Last week, the IEA further fueled concerns about oversupply, projecting a global surplus of around 2.35 million barrels per day this year, potentially reaching a record 4 million barrels per day by 2026. However, the same report noted that the untracked 1.47 million barrels per day casts doubt on the accuracy of these forecasts, indicating that actual global crude supply-demand dynamics may be more complex than anticipated. Moneta Markets FX highlights that the "missing oil" estimate has risen from 370,000 barrels per day in Q2 to 850,000 in July and 1.47 million in August, suggesting either expanding statistical discrepancies or underestimated supply volatility.
Meanwhile, other agencies are revising their medium-to-long-term supply-demand outlooks. BloombergNEF raised its 2026 surplus forecast to 3.3 million barrels per day, despite projecting a 1.16 million-barrel surplus this year—a contradictory logic, as oversupply typically suppresses prices and drilling activity, leading to production cuts rather than capacity expansion.

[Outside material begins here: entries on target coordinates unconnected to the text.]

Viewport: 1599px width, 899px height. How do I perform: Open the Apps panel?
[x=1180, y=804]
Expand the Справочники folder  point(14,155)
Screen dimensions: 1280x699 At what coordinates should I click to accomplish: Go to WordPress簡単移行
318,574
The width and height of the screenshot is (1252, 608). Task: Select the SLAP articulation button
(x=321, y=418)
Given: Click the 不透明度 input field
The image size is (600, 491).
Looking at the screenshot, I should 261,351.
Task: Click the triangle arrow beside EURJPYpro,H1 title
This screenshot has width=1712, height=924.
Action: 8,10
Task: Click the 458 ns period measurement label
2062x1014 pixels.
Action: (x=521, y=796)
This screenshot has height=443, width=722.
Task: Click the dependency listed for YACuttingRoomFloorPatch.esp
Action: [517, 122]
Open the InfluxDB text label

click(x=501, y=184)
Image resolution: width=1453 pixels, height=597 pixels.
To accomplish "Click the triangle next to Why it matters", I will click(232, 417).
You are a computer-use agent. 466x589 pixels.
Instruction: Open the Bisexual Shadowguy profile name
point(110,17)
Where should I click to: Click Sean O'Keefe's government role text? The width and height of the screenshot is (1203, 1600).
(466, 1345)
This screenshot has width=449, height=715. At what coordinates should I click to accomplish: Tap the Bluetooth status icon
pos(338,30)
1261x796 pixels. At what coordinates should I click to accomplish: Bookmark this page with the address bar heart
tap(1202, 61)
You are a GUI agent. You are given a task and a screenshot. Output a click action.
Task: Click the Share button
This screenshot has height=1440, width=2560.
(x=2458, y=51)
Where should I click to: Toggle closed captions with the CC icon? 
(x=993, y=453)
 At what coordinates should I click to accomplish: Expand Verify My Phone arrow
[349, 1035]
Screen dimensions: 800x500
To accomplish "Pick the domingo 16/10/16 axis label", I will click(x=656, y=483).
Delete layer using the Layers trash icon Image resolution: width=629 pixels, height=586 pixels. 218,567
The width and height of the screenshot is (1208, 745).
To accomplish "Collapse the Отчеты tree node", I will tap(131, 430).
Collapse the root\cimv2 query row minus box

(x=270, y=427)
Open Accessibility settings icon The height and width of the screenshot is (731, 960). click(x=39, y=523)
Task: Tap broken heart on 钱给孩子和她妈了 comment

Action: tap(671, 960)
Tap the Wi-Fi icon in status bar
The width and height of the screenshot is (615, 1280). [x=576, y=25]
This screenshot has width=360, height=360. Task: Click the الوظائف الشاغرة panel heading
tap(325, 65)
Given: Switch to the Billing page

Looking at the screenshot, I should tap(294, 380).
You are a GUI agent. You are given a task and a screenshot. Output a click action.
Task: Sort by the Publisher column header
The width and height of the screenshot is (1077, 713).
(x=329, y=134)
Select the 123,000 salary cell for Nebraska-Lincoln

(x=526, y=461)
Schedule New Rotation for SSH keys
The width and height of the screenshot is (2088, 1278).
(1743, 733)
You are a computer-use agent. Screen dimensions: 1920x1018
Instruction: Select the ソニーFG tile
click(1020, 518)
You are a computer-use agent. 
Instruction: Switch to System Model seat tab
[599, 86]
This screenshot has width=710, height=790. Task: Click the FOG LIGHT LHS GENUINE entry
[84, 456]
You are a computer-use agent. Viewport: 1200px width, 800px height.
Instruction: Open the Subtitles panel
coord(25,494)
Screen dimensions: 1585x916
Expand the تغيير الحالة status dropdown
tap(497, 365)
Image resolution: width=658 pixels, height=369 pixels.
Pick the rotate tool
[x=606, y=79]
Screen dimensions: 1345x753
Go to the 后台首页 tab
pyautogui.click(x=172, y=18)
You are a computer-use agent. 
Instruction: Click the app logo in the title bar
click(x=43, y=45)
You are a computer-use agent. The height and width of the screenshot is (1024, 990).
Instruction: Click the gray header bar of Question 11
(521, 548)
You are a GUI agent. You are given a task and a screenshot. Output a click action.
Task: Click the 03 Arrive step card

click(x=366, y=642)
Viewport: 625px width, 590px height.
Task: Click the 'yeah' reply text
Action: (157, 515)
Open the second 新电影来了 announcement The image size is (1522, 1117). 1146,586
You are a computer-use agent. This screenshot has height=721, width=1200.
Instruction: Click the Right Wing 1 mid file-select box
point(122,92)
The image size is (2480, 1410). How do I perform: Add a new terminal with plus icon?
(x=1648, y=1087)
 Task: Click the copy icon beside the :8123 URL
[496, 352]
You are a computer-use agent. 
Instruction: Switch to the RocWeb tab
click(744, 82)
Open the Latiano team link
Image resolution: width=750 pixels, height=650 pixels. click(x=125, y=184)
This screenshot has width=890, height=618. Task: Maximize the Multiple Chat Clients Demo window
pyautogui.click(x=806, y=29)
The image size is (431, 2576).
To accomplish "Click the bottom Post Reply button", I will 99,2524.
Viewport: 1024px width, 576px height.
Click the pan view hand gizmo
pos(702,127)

The U.S. Energy Information Administration (EIA) expects this year’s surplus at 1.9 million barrels per day, potentially rising to 2.1 million by 2026, both upward revisions. Moneta Markets FX argues these adjustments reflect ongoing divergence in assessing future supply elasticity and demand recovery.
Market sentiment remains cautious, with Bloomberg reporting about 1 billion barrels of crude in transit at sea—some still seeking buyers—indicating persistent supply pressure. Stalled Middle Eastern crude sales are also seen as a sign of loosening supply-demand balance. Yet IEA data shows floating storage fell by 8 million barrels per day in August before rebounding sharply to 102 million in September, underscoring extreme volatility. Moneta Markets FX believes such short-term inventory swings may amplify psychological expectations of "oversupply."
Despite this, oil prices have recently edged higher. Some analysts attribute this to market fatigue with "glut narratives," as investors question overly bearish forecasts. UBS analyst Staunovo noted, "While supply concerns have resurfaced, we view the market as only slightly oversupplied, not truly stagnant." Geopolitical risks and supply security from major producers also lend price support, maintaining market sensitivity. Moneta Markets FX observes that if the severe surpluses predicted by the IEA and EIA materialized, geopolitical supply risks would have limited price impact. Instead, persistent market sensitivity to disruptions suggests the "oil glut" narrative may lack solid grounding.
Overall, Moneta Markets FX concludes that the oil market is navigating a phase where "data and sentiment" intertwine. While short-term oversupply fears dominate, actual supply gaps and inventory fluctuations indicate prices may still be driven by sentiment and geopolitical events. Investors should remain wary of "false surplus" signals and focus on underlying supply-demand fundamentals amid volatility.